I agree with Daniel here, the BF is basically the BF and has little to do with the quies.Daniel Shawul wrote:Why should qsearch nodes be excluded from EBF calculations or are you suggesting the depth be taken to MAX_PLY if one check-evade route reaches there? In literature EBF is defined as the equivalent depth a uniform tree would have so that it can contain all the nodes explored by any search methodology (alpha-beta, SSS, A* etc).The one we know as sqrt(d) for alpha-beta is the limit of the above at Infinite depth.Code: Select all
EBF = (Total nodes searched) ^ (1/d)
Someone asked how can the BF be so low. Let's consider a brute force program which would have a branching factor of something like 6. Such a program will always see 1 ply deeper with each iteration without exception and it's easy to calculate whether it will see a given tactic if you understand the extension rules and other details of the search including how the quies might resolve things.

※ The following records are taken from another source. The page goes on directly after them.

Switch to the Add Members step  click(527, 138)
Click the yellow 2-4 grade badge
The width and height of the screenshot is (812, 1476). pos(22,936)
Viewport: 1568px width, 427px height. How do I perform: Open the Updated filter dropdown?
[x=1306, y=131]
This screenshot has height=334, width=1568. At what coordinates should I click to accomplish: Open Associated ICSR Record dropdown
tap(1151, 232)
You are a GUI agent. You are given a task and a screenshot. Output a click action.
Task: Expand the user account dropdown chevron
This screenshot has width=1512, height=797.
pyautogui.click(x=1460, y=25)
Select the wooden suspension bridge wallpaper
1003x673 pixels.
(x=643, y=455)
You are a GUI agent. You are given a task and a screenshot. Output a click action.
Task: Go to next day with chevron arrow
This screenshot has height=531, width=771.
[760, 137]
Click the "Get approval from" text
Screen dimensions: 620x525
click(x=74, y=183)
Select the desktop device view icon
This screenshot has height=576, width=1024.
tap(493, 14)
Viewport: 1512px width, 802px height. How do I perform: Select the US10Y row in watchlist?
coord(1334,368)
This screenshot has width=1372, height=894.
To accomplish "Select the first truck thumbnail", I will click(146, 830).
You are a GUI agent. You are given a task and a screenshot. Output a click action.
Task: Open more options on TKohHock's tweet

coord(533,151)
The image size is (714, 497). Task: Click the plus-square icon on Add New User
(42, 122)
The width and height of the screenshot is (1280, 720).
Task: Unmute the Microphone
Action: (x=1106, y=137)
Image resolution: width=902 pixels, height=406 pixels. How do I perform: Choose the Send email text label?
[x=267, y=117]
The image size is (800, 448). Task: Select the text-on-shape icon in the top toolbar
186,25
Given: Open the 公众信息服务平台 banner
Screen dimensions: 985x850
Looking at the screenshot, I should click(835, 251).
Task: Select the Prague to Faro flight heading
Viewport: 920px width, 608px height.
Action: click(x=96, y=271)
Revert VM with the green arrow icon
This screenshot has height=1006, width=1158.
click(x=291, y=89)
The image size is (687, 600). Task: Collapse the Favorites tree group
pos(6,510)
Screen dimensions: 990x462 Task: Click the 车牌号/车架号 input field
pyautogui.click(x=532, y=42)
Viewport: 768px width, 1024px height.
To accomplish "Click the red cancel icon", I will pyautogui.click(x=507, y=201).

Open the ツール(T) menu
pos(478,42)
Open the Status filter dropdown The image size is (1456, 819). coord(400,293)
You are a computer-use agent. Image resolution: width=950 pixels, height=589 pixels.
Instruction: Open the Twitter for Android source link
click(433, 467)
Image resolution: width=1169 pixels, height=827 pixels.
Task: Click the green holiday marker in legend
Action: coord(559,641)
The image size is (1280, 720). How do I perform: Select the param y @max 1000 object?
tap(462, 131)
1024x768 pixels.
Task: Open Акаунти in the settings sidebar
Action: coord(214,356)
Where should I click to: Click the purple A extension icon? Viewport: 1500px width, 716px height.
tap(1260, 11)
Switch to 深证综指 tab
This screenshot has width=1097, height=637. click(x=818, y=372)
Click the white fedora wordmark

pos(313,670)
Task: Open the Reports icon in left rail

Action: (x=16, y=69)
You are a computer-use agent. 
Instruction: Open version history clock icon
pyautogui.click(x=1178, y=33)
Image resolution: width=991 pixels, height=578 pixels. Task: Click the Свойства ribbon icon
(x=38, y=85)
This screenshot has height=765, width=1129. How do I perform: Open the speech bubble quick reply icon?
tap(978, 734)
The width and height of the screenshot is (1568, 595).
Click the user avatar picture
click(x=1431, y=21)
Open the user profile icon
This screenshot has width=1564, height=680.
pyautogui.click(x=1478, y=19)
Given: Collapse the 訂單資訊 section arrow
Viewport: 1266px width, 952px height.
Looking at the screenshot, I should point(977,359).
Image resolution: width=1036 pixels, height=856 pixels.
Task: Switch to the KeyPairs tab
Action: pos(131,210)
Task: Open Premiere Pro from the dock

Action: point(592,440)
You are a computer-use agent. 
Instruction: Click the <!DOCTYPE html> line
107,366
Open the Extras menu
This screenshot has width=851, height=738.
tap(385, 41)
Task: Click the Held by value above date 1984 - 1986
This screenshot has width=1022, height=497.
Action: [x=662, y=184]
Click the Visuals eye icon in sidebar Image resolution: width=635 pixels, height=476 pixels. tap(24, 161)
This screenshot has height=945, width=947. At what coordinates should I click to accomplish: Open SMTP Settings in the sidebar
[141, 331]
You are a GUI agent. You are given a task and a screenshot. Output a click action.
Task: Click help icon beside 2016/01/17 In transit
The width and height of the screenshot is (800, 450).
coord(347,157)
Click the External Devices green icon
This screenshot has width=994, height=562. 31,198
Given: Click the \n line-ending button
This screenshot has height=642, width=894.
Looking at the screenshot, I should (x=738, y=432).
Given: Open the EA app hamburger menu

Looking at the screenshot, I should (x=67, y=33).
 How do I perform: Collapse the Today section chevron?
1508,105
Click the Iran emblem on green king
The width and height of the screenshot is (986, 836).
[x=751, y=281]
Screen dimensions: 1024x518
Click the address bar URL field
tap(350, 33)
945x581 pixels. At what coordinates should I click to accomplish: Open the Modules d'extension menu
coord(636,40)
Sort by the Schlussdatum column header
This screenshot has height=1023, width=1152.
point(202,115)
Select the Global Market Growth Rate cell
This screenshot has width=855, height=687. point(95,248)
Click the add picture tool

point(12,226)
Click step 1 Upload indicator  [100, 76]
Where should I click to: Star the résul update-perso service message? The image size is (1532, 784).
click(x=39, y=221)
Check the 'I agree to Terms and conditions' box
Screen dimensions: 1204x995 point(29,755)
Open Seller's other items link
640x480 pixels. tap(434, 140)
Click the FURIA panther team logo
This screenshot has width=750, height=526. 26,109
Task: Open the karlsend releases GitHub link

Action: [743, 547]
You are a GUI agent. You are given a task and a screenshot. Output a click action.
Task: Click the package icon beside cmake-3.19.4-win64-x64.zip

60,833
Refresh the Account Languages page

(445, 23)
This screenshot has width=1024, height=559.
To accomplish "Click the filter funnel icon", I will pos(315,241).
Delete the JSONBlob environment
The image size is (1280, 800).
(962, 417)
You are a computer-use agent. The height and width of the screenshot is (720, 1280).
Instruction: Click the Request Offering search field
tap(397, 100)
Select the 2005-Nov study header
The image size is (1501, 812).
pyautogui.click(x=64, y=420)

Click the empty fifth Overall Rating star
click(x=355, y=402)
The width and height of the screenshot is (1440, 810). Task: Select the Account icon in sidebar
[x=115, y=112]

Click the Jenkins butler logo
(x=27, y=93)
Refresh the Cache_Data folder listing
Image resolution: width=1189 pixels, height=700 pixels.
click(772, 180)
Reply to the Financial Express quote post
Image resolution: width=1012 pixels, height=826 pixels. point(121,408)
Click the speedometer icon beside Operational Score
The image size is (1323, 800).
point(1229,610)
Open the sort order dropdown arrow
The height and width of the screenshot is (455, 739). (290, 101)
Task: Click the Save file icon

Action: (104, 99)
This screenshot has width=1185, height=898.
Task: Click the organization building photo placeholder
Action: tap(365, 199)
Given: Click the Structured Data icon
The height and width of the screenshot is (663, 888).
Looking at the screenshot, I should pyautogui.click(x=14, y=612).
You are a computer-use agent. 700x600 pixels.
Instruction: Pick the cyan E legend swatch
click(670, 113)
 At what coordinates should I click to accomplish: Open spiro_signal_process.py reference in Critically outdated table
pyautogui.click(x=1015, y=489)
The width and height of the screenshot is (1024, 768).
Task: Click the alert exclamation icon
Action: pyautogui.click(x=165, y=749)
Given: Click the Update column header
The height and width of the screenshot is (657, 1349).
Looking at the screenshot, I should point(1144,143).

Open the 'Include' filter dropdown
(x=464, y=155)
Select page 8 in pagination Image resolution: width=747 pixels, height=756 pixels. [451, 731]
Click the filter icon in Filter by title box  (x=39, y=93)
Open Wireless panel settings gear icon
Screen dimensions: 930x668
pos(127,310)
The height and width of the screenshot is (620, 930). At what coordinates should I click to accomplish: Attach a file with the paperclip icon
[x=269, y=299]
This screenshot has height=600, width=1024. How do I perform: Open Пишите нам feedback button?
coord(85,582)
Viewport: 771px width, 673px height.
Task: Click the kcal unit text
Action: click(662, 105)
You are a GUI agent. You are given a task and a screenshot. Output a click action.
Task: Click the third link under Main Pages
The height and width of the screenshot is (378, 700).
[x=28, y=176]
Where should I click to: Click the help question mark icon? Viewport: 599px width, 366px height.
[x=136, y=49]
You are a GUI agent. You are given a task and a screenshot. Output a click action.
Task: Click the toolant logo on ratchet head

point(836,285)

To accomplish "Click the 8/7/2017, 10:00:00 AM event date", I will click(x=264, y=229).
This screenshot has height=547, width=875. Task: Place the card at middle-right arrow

A program that is very agressive with LMR, null move pruning and other tricks and forward pruning is different though. When you add 1 extra ply to the search you are not guaranteed to see 1 ply of extra tactics. You are taking some liberties and HOPING that you see what is important 1 extra ply deeper. So even though you are doing 1 more ply of search, you are probably only really effectively getting the equivalent of 0.8 ply deeper. The 0.8 figure is arbitrary and probably wrong but illustrates the point. In other words we are cheating a little and so 1 ply is not really 1 ply.
Of course the better we do it, the more likely we are seeing everything a full width program would see at the same depth but in practice some position take an extra ply to solve. So even if your BF is 2.0 and that seems pretty impressive on paper, at least a little of that is a cleverly concealed sham.